Here are three thoughts on the match, which lasted an hour and 15 minutes and felt even shorter.
Is the 24th Grand Slam out of reach?
For the last 20 years, you doubted Serena at your own peril. So you can't say this was her last chance at No. 24. But this was her last best chance.
So much was lining up for her; the event was three weeks later than scheduled, which gave her a few extra weeks to deal with niggling injuries. The lack of a crowd probably worked to her benefit, even though they were behind her as the end drew near. To her credit, she improved her mobility at age 39—this is the best she's moved post-motherhood. But this will be a disappointment. You start to think: If not now, when?
She'll still be 39 at Wimbledon. But now it's four-plus years since her last major. You can see Osaka is 16 years younger than she is. Eventually, Michael Jordan couldn't dunk the way he used to.
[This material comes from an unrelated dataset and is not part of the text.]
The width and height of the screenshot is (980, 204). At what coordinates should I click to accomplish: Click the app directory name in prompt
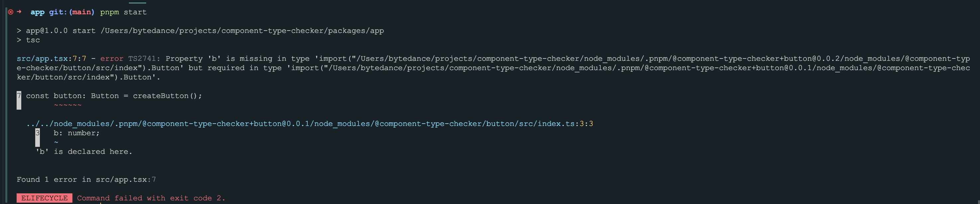(x=38, y=12)
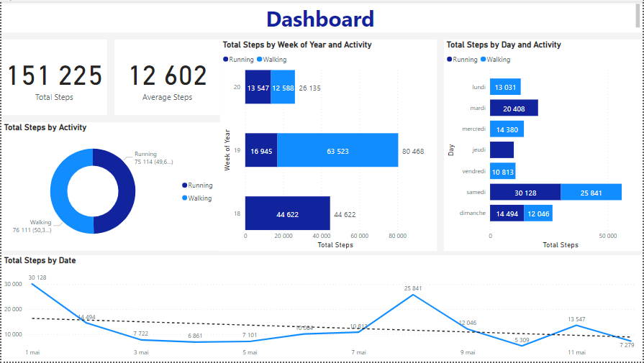
Task: Click Running marker in the donut chart legend
Action: pos(184,185)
This is time doing its thing. Tom Brady's last pass as a Patriot was a pick-six. Serena's 39, but she's still beating top-three players and getting to these latter rounds. There's definitely reason for disappointment, but hope, too.
Serena's forehand fails her
The errors are what will disappoint her. She had a 2-0 lead in the first set, her opponent was nervous. Then Osaka won six of seven to win the set.
Osaka made Serena go for more margin than other players. Serena's getting a taste of what it was like to face her for so many years, with that unstoppable serve and shotmaking. Serena made too many errors, forced and unforced, against such a good player (16 unforced in the first set alone). That's what will sting; sometimes your opponent plays too well. In this case, Serena was as much at fault.
Osaka is a superstar
Osaka is a fascinating character, full of humility and respect. She has this self-deprecating nature. But once the ball is in play, it's like fava beans and Chianti. She's just a killer.
She's completely contestant with her personality in that she'd want to be respectful to Serena so much that she wouldn't want to look at her and gave her 20 feet of space during the changeover. Then once play starts, the ball's getting by her at 120 miles per hour.
It's obviously a momentous match for Serena. It's history, she's four sets from the record. But the flip side is seeing the emergence of Osaka. She's becoming the new Serena. She's one match away from fourth major and she's just 23 years old. She's now 11–0 once she reaches the quarterfinals of a major. She's an accelerating talent, and in the final she'll face an opponent who's ranked outside the top 20. So, anything can happen, but this may as well have been the final.
If we're seeing the decline of Serena, we're also seeing the ascent of a new star in Osaka.